Back to Bob Kane for rebuttals. "Batman is the epitome of virility and manliness—just the opposite image of the fag." "Wertham read homosexuality into this thing because I had a man and a boy living in a big house together—in the same bedroom—with just a butler and no female around. The doctor read homosexuality into it, through his eyes, but for that matter he also put down the WONDER WOMAN comic as a lesbian invention." "It was all hogwash but I had to do something about it anyway. So I changed their bedrooms and I added Aunt Harriet—sort of a mother to both of them." Thus sayeth Kane but…was Aunt Harriet added in the comics prior to the TV series? Certainly Kane who was NOT the writer (or the artist for that matter but that’s a whole other can of worms) would not have been the one to add the character anyway.

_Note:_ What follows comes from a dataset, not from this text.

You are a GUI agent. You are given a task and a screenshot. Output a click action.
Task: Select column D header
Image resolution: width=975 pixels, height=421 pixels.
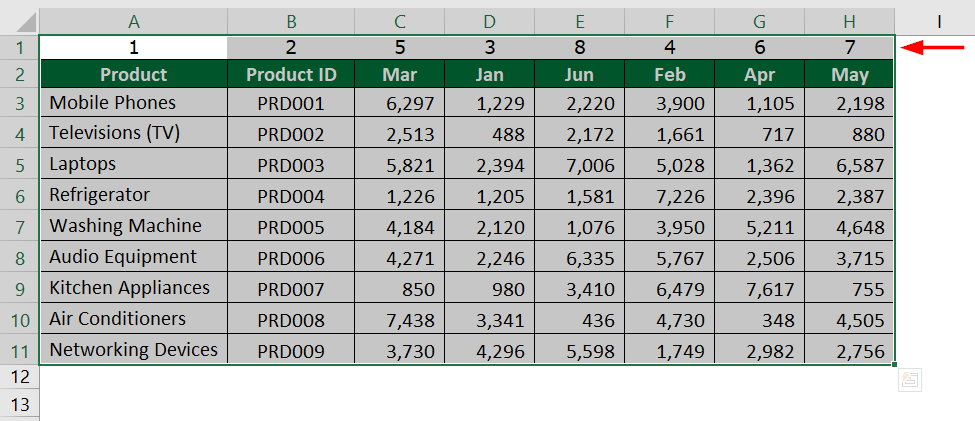pyautogui.click(x=489, y=21)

Bob’s final word on the subject? "Even so, I suppose the homosexuals like the TV show because of those tight outfits Adam west and Burt Ward wear. I imagine they sit around watching them on the screen and slap each other on the knees with the sheer joy of it all, but what can you do about that? I can’t change the characters because they weren’t homos in the first place and because you have to be crazy to fight success."
Sann adds "The esoteric quarrel over the sexuality of the new TV heroes had little impact." He notes the success of the revived BATMAN newspaper strip and adds, "What editor of a red-blooded American daily would buy an adventure strip with a homosexual theme?"
Although they were products of their time and may well have changed their opinions on things in later years as many did, Bob Kane chose to ignore the issue all together in his own 1989 autobiography. It certainly makes you wonder what Kane and the series’ producers would have thought about the all new BATWOMAN, doesn’t it? Finally, I can’t help but wonder why author Sann chose that particular photo of the Caped Crusaders to illustrate this section. Seriously. "Bat-extension????" Was that really necessary?

1 comment:

Emilio Pacheco said...

Yes, Aunt Harriet was created before the series and Alfred was killed in the same story. However, with the success of the TV series, which included both Alfred and Aunt Harriet, the butler was brought back to the comics. It was revealed he hadn't died, he had actually turned into the Outsider, which had been Batman's foe before becoming Alfred again.